In the field of logistics and supply chain optimization, DHL, headquartered in Bonn, Germany, is playing a leading role. DHL is applying D-Wave’s quantum annealing system to optimize global delivery routes, potentially reducing delivery times by an average of 8% and saving $200 million annually in fuel costs. In the context of the ongoing surge in e-commerce and supply chain instability due to COVID-19, real-time route optimization through quantum computing is bringing revolutionary changes to the logistics industry. Amazon is also using its own quantum computing service, ‘Braket,’ to optimize warehouse robot routes and improve inventory management systems.

However, the quantum computing industry faces significant technical challenges. The biggest issue is the quantum error rate. The error rates of currently commercialized quantum computers are between 0.1-1%, which is still too high for performing complex calculations. Quantum error correction technology is being developed to address this, but it is estimated that millions of physical qubits will be needed for practical error correction, which is difficult to achieve with current technology. Additionally, quantum computers can only operate in cryogenic environments, resulting in very high operational costs, with the annual cost of operating one IBM quantum computer reportedly around $15 million.

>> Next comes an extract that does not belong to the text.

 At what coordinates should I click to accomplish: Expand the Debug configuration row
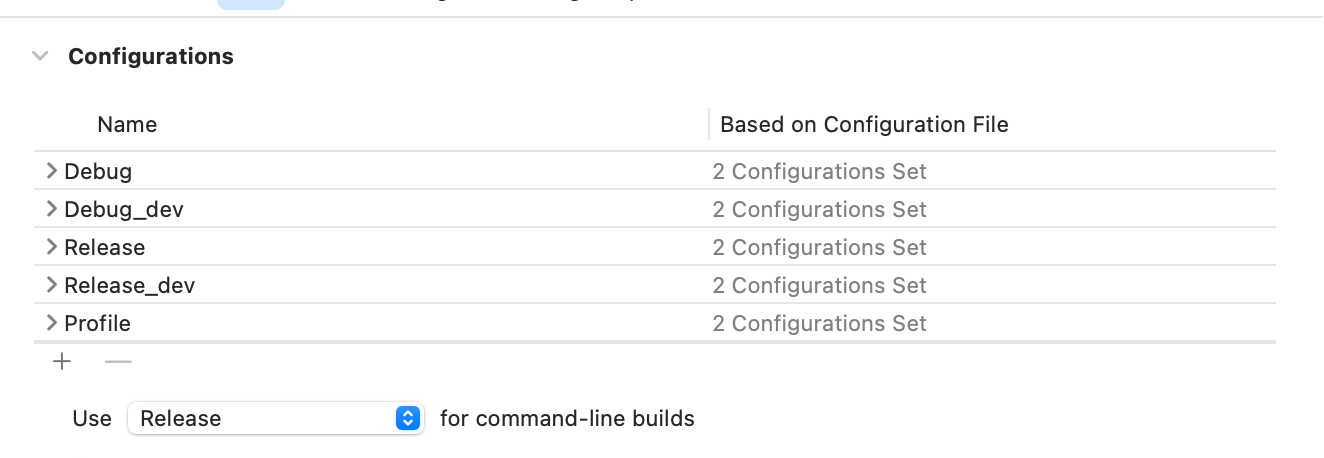[x=51, y=172]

The quantum computing software ecosystem is also showing significant development. Rigetti Computing, headquartered in Palo Alto, California, provides an environment for developers to easily develop and test quantum algorithms through its quantum cloud service ‘Forest.’ This platform is currently used by over 5,000 developers monthly and plays an important role in popularizing quantum computing. Microsoft is also supporting quantum software development through its Quantum Development Kit (QDK) and Q# programming language, competing in the quantum cloud service market alongside Amazon’s Braket.

From an investment perspective, venture investments in quantum computing startups have surged in 2025. Notably, D-Wave, headquartered in Vancouver, Canada, raised $340 million in a series investment earlier this year, the largest single investment round in the quantum computing field. Cambridge Quantum Computing, headquartered in Cambridge, UK, also raised $210 million, demonstrating the growth of the European quantum computing ecosystem. This increase in investment indicates that quantum computing is being recognized as a business area capable of generating actual revenue, beyond just a research topic.

In terms of regulatory environment, the technological hegemony competition between the U.S. and China is also affecting the quantum computing field. The U.S. expanded its National Quantum Initiative in 2024 to strengthen export controls on quantum technology, particularly restricting the overseas export of high-performance quantum systems that could have military applications. In response, China is also strengthening regulations to protect its quantum technology, raising the possibility of a division in the global quantum computing ecosystem. The European Union is pursuing the establishment of an independent quantum technology ecosystem through its Quantum Flagship program, planning a total investment of €1 billion.

Looking ahead, the quantum computing market is expected to grow at an annual rate of 25-30%, reaching a scale of $30 billion by 2026. As specific application areas capable of achieving quantum supremacy become clearer, commercial utilization is expected to accelerate. In the field of cryptography, quantum computers capable of rendering the current RSA encryption system ineffective are anticipated to emerge around 2030, making the development of post-quantum cryptography an urgent task. These changes present new business opportunities and risks across the cybersecurity industry. As the commercialization of quantum computing accelerates, it is crucial to pay attention to how this technology, which fundamentally changes the existing computing paradigm, will transform our daily lives and business environments.